# Required action
What lines in this listing contain the string "agent"? Report each one by copying it.

# Given entries
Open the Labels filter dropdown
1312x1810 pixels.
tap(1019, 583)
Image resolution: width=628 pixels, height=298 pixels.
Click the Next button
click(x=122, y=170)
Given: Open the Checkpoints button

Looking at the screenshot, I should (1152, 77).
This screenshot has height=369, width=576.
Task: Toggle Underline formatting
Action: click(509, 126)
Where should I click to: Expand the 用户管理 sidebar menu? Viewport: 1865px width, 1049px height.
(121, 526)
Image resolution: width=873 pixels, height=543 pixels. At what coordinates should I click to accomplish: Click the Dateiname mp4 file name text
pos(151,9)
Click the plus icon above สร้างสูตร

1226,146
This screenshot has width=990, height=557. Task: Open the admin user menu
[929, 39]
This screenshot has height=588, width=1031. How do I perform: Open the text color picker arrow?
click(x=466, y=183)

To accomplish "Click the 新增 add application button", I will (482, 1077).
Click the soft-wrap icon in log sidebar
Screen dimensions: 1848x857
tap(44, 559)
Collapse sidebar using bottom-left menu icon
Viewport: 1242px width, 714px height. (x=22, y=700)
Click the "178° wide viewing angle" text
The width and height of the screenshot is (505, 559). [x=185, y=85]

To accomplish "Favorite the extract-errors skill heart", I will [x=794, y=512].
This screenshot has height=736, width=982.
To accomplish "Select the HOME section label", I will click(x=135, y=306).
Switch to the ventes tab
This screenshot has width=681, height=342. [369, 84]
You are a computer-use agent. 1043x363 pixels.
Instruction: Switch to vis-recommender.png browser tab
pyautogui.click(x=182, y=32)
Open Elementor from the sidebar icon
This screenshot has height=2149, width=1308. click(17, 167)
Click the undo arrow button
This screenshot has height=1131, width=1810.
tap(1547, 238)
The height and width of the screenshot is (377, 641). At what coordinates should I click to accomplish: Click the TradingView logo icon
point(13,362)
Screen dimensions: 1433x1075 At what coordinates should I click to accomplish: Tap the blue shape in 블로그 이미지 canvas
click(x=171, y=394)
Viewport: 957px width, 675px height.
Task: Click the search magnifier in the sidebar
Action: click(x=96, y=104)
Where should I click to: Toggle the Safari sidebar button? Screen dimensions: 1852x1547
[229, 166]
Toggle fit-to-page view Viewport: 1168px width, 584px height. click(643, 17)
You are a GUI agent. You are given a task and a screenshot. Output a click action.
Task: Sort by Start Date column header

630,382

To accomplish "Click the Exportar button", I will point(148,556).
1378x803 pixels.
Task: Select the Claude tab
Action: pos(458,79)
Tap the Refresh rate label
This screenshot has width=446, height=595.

# Solution below
You are a computer-use agent. 1043x363 pixels.
You are a GUI agent. You are given a task and a screenshot. Output a click action.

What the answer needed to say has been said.